=== Information supplied ===
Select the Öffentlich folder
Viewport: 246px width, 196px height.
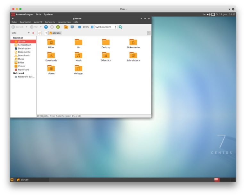106,57
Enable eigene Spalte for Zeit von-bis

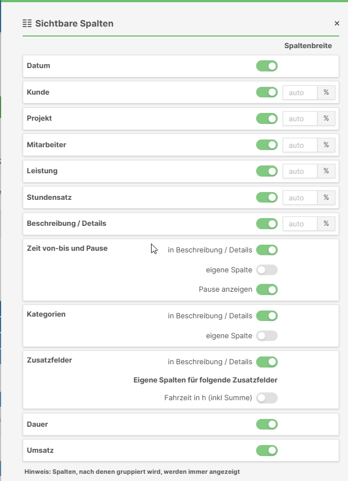coord(267,270)
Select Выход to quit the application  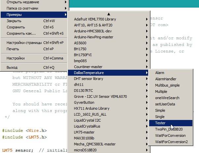[12, 67]
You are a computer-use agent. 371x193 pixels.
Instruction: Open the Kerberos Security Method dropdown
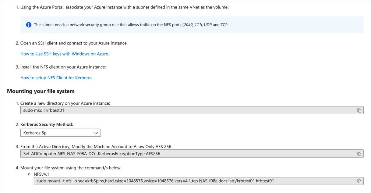[x=60, y=133]
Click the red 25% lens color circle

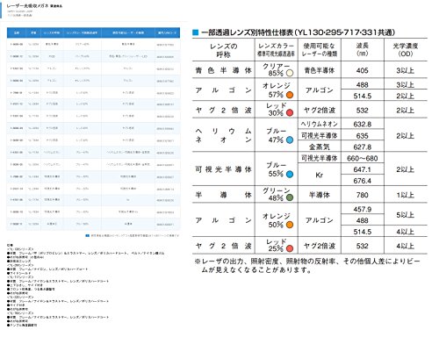pos(290,248)
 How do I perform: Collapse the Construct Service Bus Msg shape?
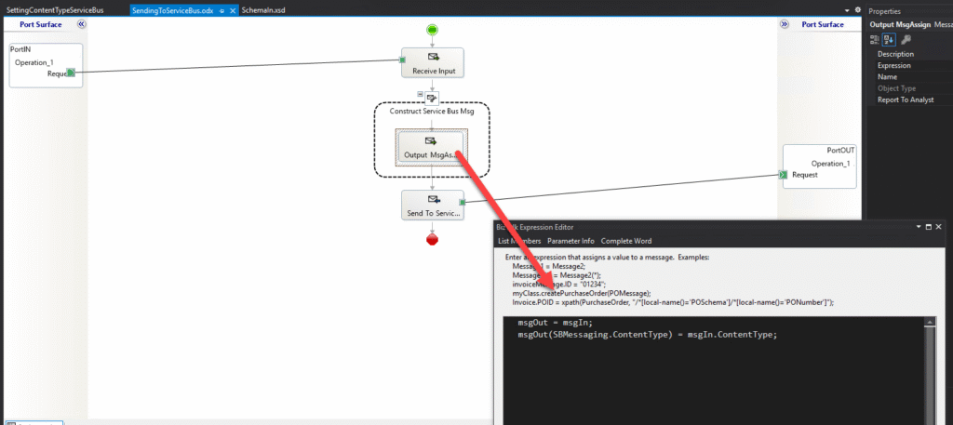[421, 94]
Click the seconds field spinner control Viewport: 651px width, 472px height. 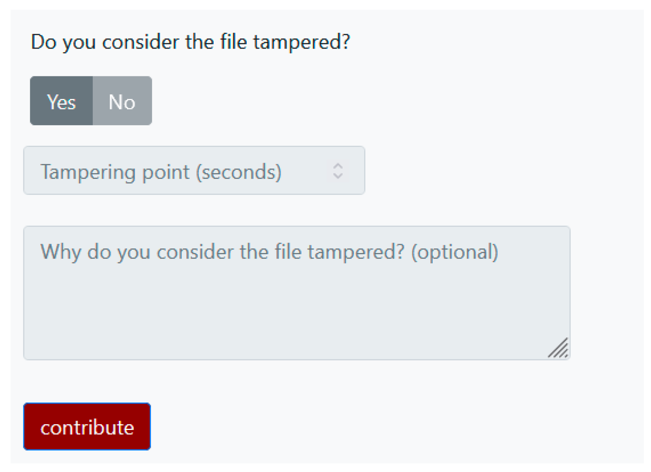338,171
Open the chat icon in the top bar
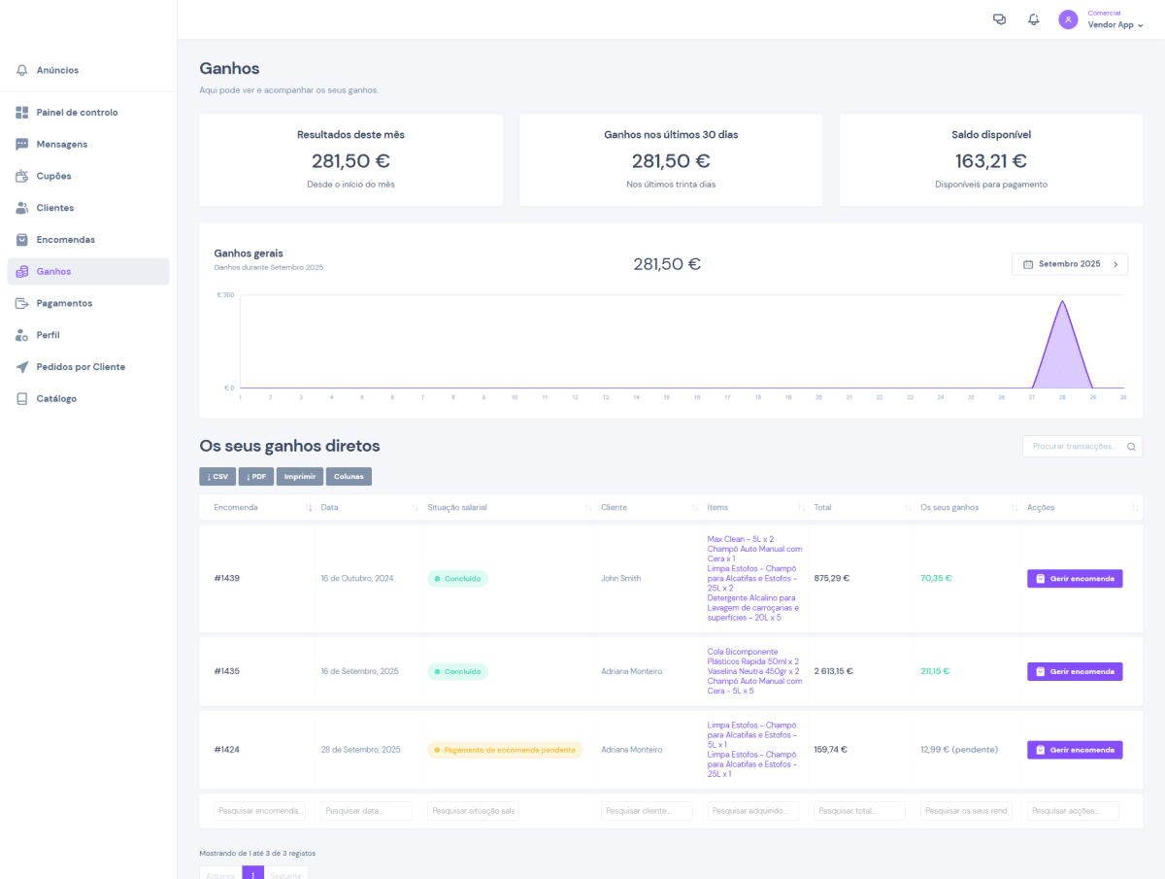This screenshot has height=879, width=1165. 999,18

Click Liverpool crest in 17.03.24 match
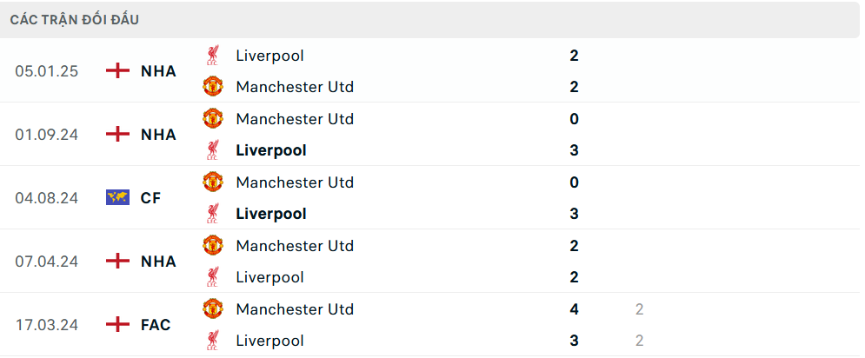tap(213, 341)
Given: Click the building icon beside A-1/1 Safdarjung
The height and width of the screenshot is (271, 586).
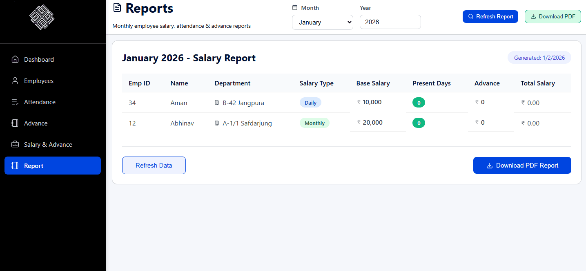Looking at the screenshot, I should pos(217,123).
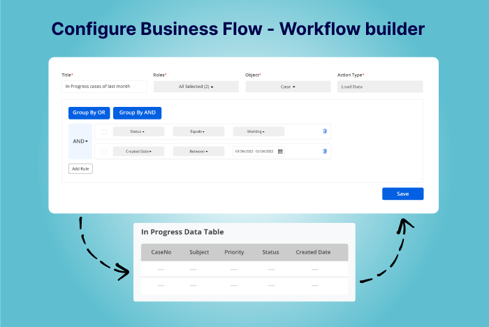Delete the Status rule with trash icon
Screen dimensions: 489x327
tap(324, 131)
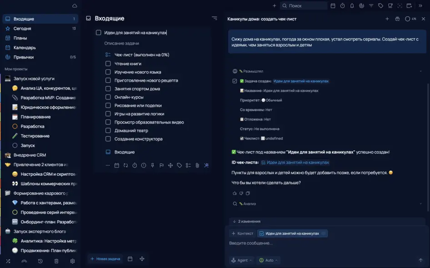Screen dimensions: 430x268
Task: Open the trash icon in bottom sidebar
Action: [x=56, y=261]
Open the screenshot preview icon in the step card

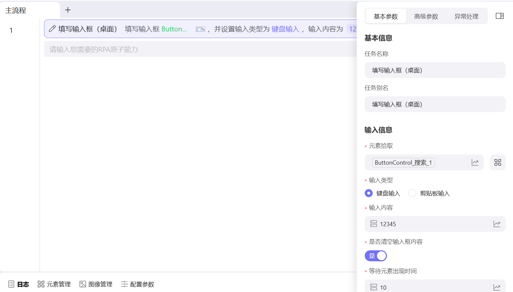(x=200, y=29)
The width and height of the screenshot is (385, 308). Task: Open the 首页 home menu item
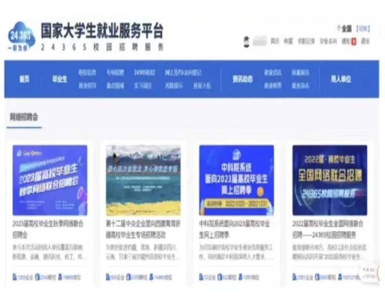tap(24, 79)
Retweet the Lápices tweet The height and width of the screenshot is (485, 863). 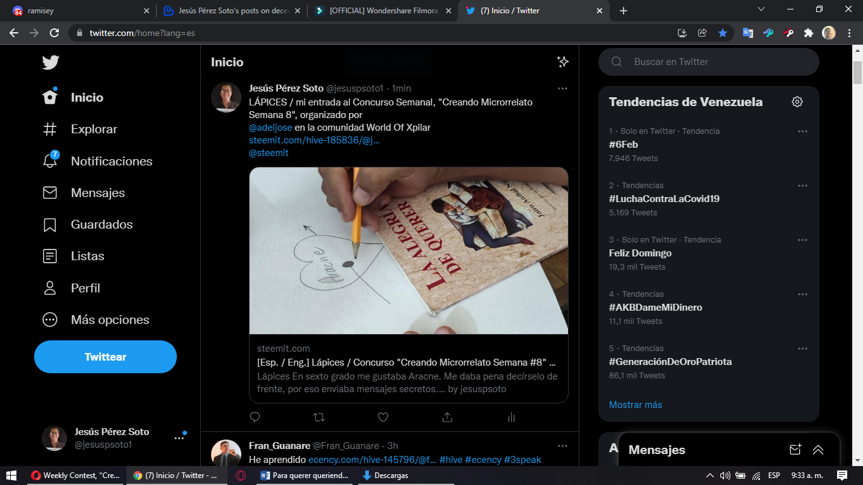319,417
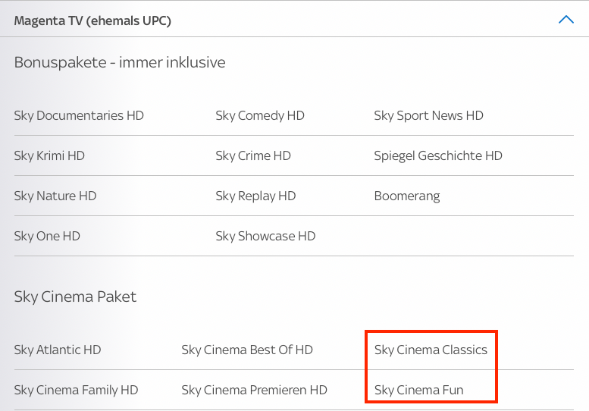The image size is (589, 411).
Task: Open Sky Cinema Family HD entry
Action: tap(77, 390)
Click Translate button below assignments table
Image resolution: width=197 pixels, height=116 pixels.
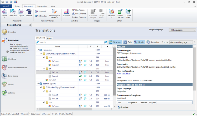pyautogui.click(x=123, y=107)
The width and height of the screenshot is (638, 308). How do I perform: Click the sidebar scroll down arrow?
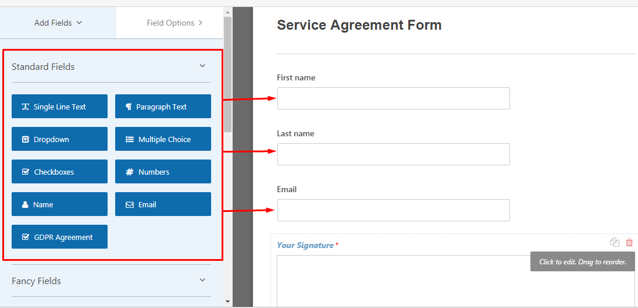(227, 302)
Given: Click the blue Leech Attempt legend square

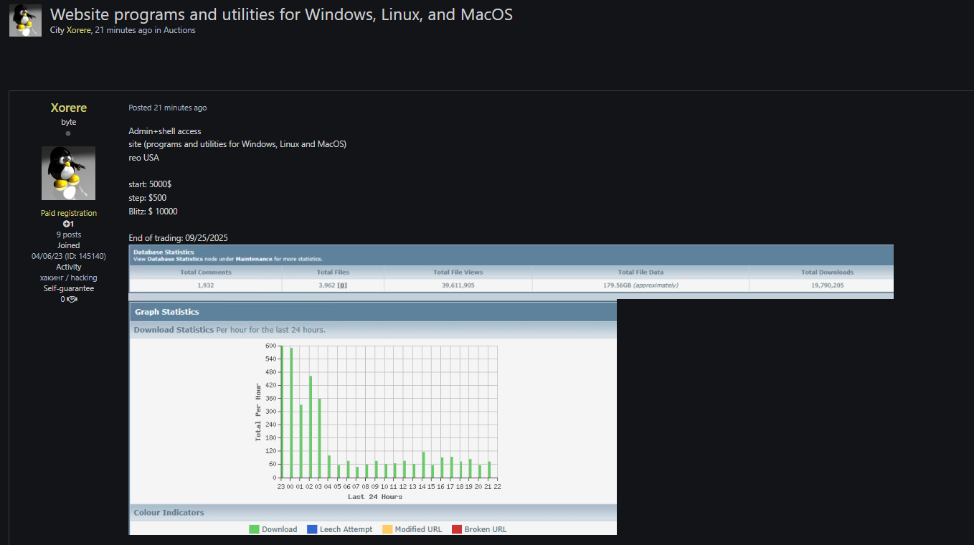Looking at the screenshot, I should click(x=312, y=529).
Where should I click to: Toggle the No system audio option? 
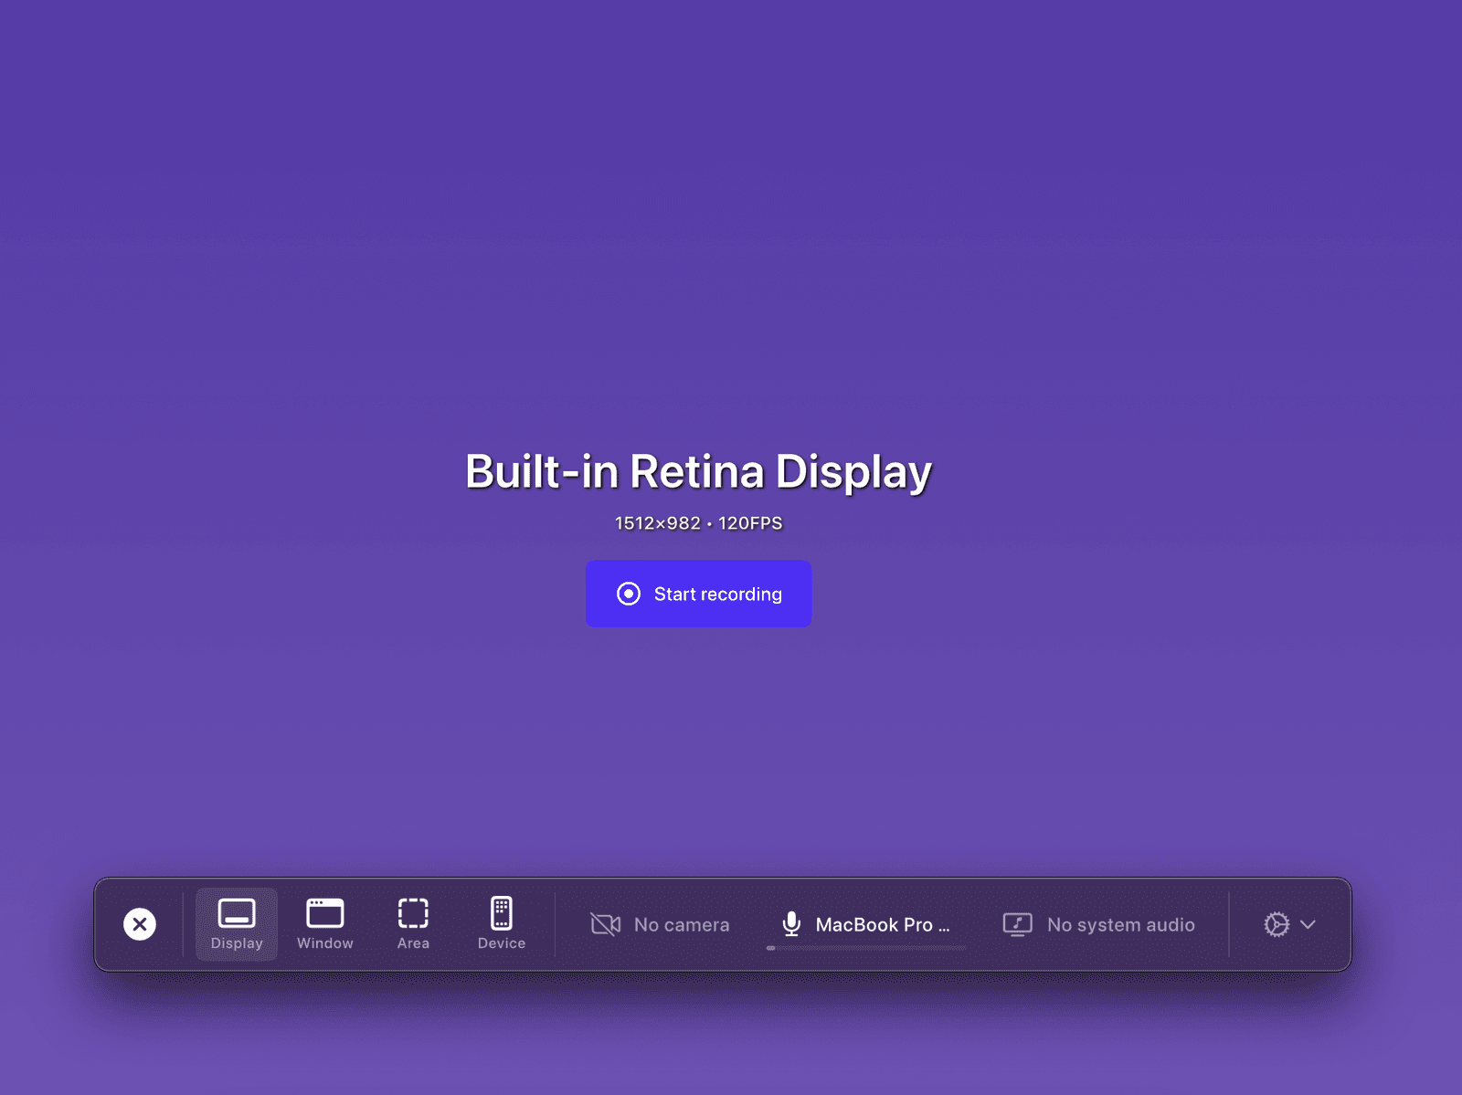click(x=1120, y=925)
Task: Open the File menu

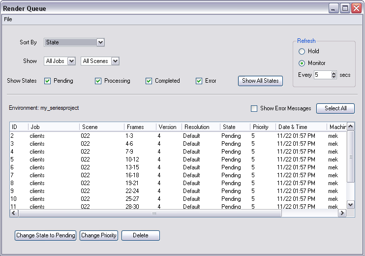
===
**What to produce:**
Go back to the line that contains "Given: Click the blue" and copy it, along with each line after it through the end of the listing above, exactly and without pictures.

**Reply to the exercise:**
Given: Click the blue Leech Attempt legend square

Looking at the screenshot, I should click(x=312, y=529).
Where should I click to: Toggle the No system audio option? 
click(x=1120, y=925)
Task: Open the File menu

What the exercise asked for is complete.